If taken from a child’s viewpoint, Oskar is just trying his best to survive without the one he knew he could rely on. When Oskar finally tells the whole story of the “worst day,” his strength and stability demand to be admired. Horn has a very promising career ahead of him.

Despite the chemistry between Oskar and his father, Oskar’s mother (Sandra Bullock, “The Blind Side”) is represented as an almost absent parent until her husband is killed, and she and Oskar are forced together. Bullock is simply amazing as Oskar’s mother as she tries to repair her relationship with her son, if there was one to repair at all. Scenes showing her emotional struggles with Oskar are intense, heartbreaking and more powerful than any other film this year. It’s a wonder she was overlooked this award season.

Max von Sydow (“Robin Hood”) plays the mysterious mute renter of Oskar’s grandmother’s spare room. At first, he and Oskar help one another out of their respective shells and grow a visible bond. However, while the plot seemed to be turning to focus completely on their relationship, Oskar demonstrates that he is the stronger character, breaking down The Renter who then runs away.

The meaning of his escape is there, but never again addressed, leaving a large loose end. Even at the end of the movie when a conclusion for The Renter is roughly produced, the essential question of his running away is not answered.

Symbolism plays a very large role in “Incredibly Close.” However, its place in the film is questionable. From the obvious image of the key in Oskar’s life to the images of The Falling Man throughout, having such prominent devices helps the audience keep track of Oskar’s emotional state. However, the film ultimately feels like it’s trying to be too deep for its own good. While everything is ultimately well put-together and makes sense, the sheer amount of weight “Incredibly Close” puts on the audience’s mind becomes more of a burden than something to be remembered.

Oskar’s search for the lock the key fits into leads him all over New York City. The film is shot with brilliant detail and showcases the diversity and size of the sprawling metropolis. “Incredibly Close” has a very large cast, most of whom are the random citizens of all boroughs of the city whom Oskar asks for clues relating to the key.

While Oskar’s interactions are brief, they never feel out of place or forced. Every side character is clearly helping Oskar understand a world without his father.
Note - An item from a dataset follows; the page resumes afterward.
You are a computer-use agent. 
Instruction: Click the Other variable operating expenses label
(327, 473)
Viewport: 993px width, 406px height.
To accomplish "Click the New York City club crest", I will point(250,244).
The film has surprise performances by Viola Davis (“The Help”) and John Goodman (“The Artist”), and while their acting is superb, their presence seems only to validate “Incredibly Close” as an Oscar contender.

The overall message of “Incredibly Close” is one of acceptance and the unpredictability of life. The film’s themes are well conveyed, if a little overdone, with brilliant acting and a connected storyline that’s not too hard to follow. While definitely not a front-runner for Best Picture, following Oskar’s journey is not a waste of time and leaves a lasting emotional impression.